[Records drawn from a dataset]

= = = = = = =

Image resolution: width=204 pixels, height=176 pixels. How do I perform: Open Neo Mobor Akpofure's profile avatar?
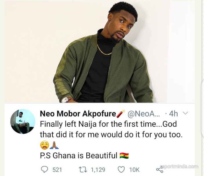click(x=23, y=121)
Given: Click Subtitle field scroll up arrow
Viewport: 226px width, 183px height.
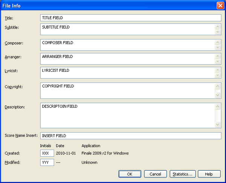Looking at the screenshot, I should (218, 27).
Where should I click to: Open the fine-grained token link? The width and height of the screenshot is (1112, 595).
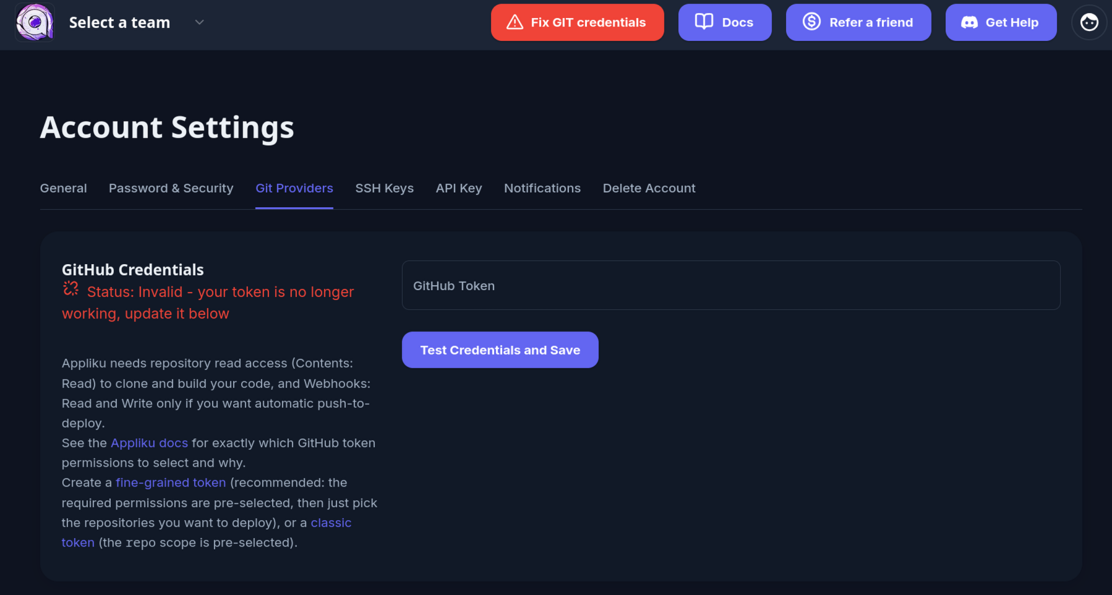click(x=171, y=482)
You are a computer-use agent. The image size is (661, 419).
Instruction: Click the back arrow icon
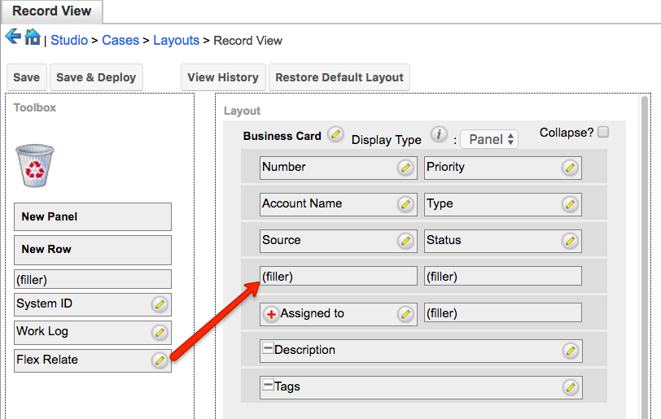tap(13, 37)
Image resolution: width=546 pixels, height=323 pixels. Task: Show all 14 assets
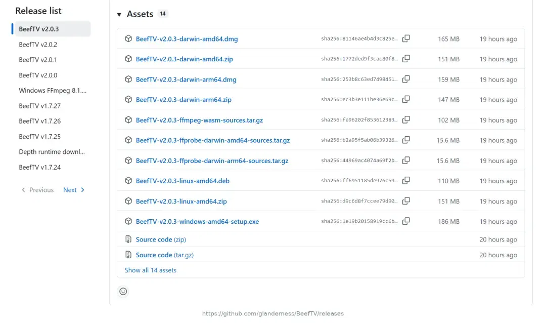(x=151, y=270)
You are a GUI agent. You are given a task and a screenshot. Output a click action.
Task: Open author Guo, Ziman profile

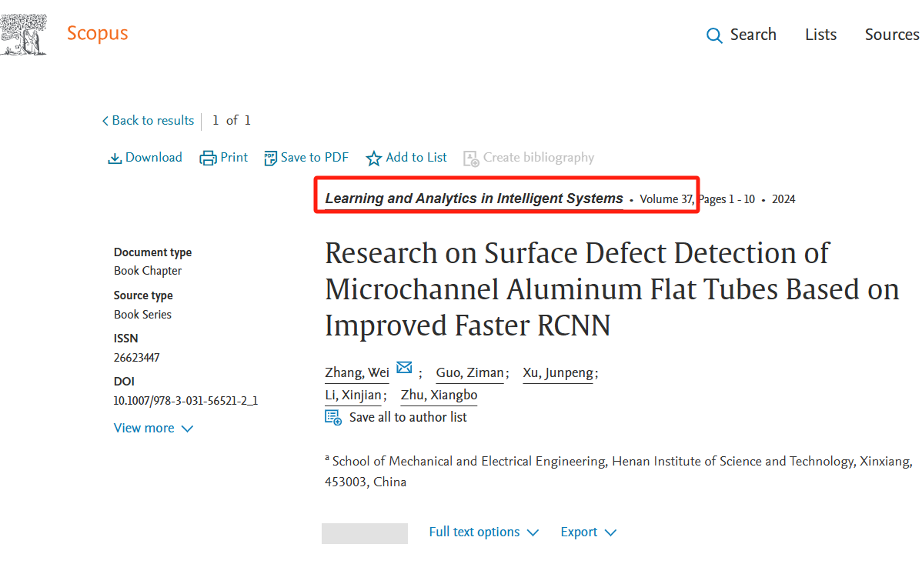point(469,373)
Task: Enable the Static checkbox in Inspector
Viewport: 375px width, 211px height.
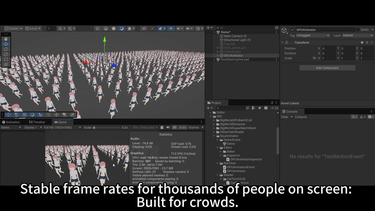Action: [x=358, y=30]
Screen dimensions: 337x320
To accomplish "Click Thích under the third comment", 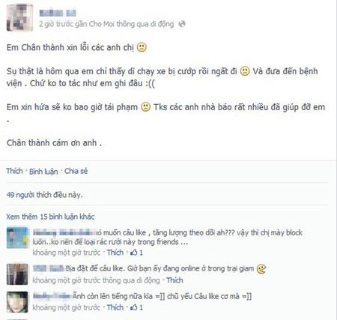I will (115, 307).
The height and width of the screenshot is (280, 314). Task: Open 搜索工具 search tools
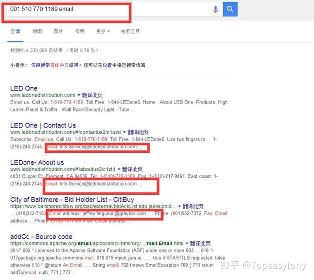[130, 31]
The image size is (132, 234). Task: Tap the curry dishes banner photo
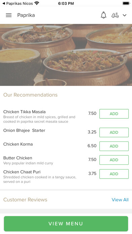coord(66,55)
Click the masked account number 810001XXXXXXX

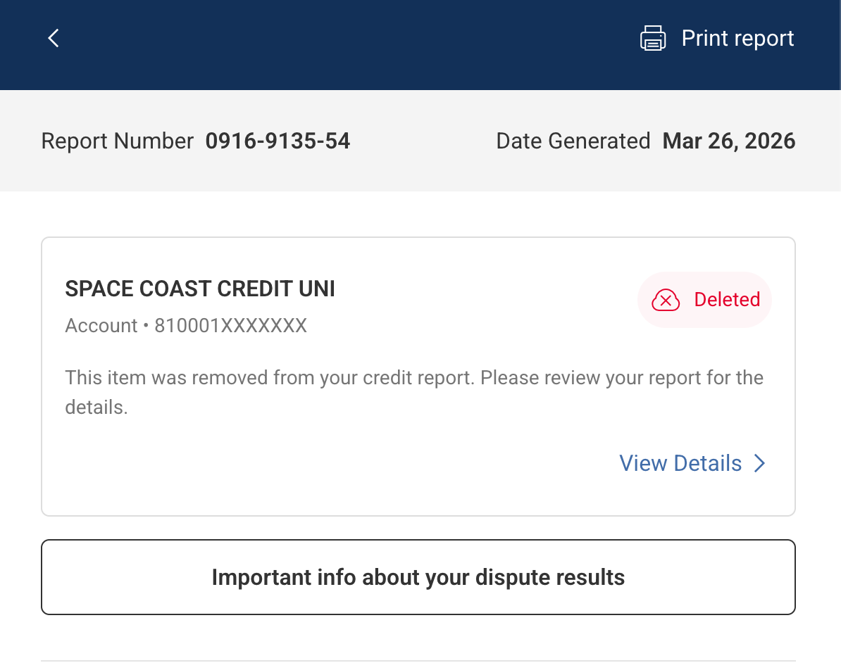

= = = = = = =

_ABOUT THIS EXERCISE:_ Your task is to copy every line in the entries that holds the string "agent".

_RESPONSE:_
You are a computer-use agent. The image size is (661, 419).
You are a GUI agent. You are given a task and a screenshot. Output a click action.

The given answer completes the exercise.